* **WHAT TO DO**
Once the line containing "[Come scegliere la" is found in the entries below, restate it and each following line word for word, stopping after the line containing "[Toggle navigation] (15, 10)".

┄┄┄┄┄┄

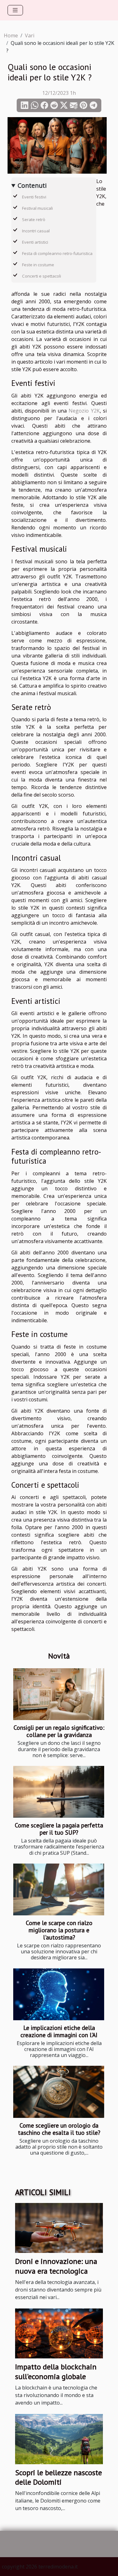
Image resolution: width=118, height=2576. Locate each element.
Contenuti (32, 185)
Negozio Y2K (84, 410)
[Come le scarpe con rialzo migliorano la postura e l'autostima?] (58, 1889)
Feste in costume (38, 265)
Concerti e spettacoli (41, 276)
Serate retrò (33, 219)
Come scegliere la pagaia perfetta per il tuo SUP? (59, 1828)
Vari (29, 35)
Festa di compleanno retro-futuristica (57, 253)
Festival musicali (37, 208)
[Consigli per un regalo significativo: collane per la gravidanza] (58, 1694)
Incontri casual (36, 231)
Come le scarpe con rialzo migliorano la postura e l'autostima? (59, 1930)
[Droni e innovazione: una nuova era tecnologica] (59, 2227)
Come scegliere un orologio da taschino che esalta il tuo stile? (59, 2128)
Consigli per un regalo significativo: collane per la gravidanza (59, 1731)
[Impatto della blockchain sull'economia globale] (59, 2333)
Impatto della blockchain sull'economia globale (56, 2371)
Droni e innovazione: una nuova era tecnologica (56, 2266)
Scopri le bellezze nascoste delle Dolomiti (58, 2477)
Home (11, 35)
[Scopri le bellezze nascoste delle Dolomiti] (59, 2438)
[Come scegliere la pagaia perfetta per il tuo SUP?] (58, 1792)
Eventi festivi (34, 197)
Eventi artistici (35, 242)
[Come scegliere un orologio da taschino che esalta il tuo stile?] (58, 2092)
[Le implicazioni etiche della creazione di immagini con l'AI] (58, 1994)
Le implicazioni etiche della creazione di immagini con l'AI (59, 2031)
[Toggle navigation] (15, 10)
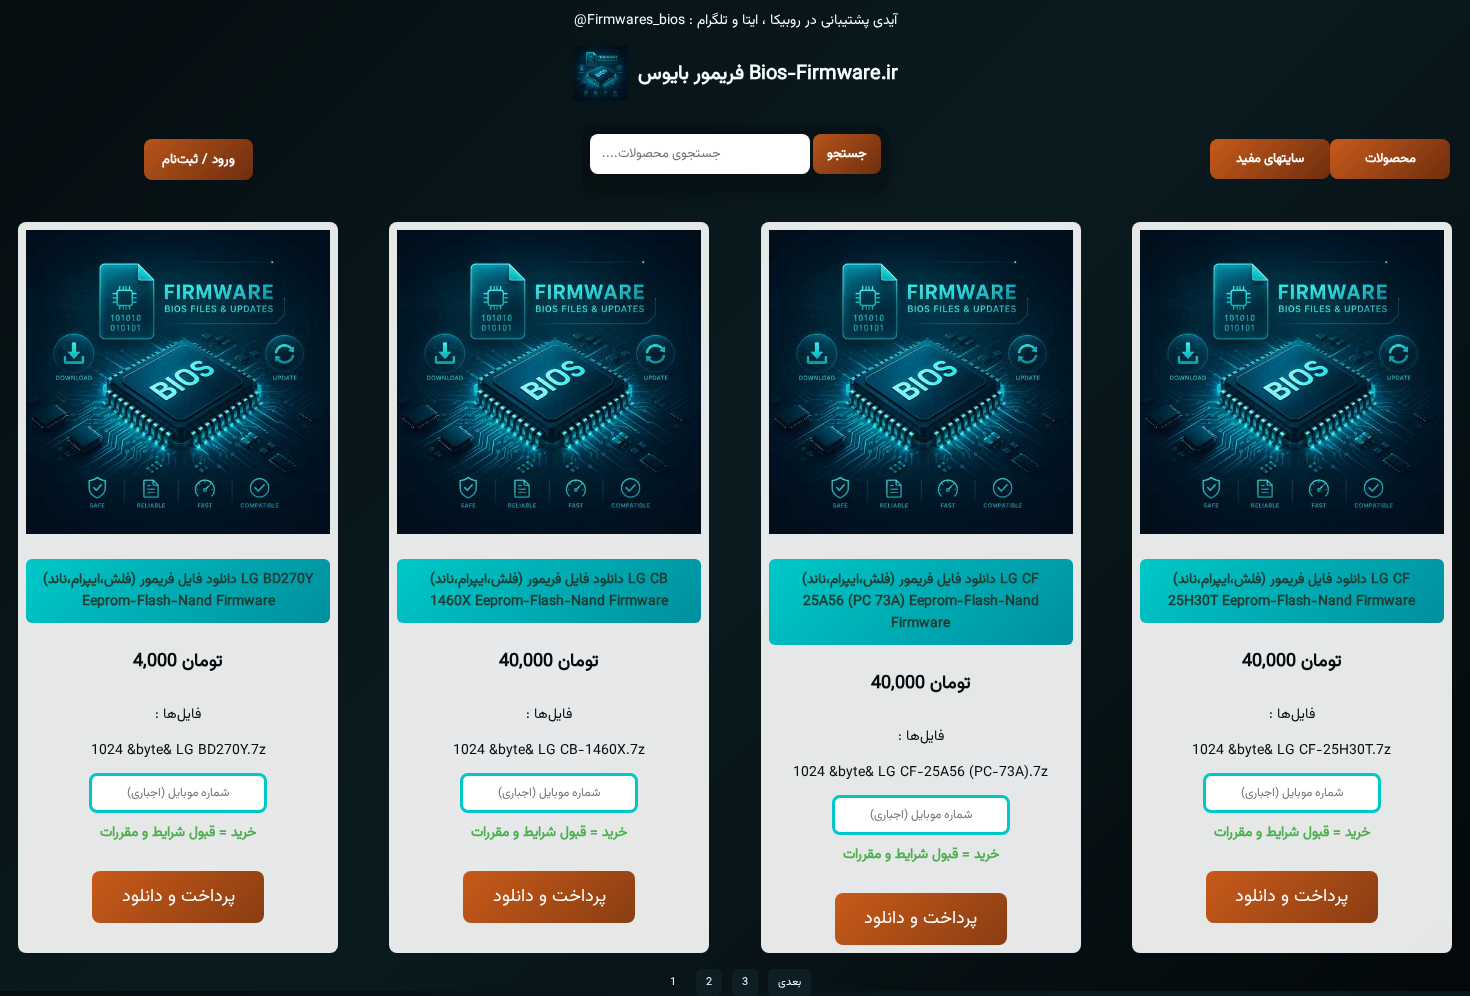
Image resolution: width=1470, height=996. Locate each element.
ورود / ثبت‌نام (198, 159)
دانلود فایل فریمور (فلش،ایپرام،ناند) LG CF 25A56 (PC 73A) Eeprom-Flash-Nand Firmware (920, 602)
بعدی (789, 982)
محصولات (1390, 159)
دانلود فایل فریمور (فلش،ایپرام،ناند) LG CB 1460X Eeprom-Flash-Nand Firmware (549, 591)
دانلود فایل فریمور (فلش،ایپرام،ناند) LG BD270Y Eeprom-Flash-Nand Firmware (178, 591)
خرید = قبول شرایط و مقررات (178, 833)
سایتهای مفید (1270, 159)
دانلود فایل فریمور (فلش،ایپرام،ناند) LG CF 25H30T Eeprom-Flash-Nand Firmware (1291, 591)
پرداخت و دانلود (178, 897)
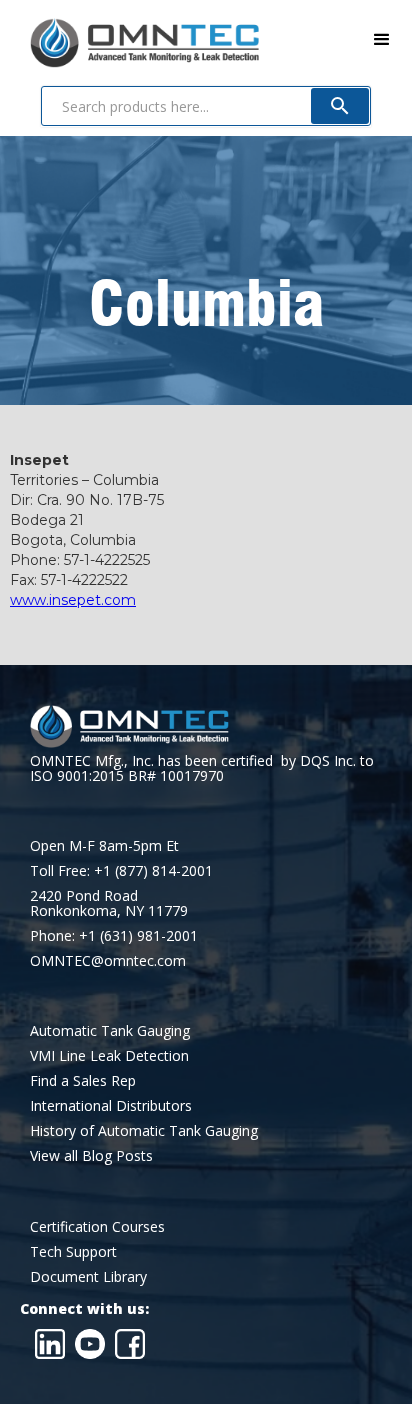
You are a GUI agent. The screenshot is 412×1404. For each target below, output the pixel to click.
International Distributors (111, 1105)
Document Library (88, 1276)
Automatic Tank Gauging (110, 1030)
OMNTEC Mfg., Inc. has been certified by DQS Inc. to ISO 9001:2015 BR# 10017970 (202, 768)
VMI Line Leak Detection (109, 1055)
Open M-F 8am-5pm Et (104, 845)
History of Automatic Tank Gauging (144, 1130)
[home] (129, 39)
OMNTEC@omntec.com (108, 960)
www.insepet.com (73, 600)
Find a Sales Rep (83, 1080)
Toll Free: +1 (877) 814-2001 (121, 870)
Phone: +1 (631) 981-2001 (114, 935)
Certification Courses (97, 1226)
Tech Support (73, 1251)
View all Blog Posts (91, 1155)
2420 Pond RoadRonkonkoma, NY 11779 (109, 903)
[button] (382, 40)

┄┄┄┄┄┄

* **SOLUTION TO THIS TASK**
[Come scegliere la pagaia perfetta per il tuo SUP?] (58, 1792)
Eventi festivi (34, 197)
Eventi artistici (35, 242)
[Come scegliere un orologio da taschino che esalta il tuo stile?] (58, 2092)
[Le implicazioni etiche della creazione di immagini con l'AI] (58, 1994)
Le implicazioni etiche della creazione di immagini con l'AI (59, 2031)
[Toggle navigation] (15, 10)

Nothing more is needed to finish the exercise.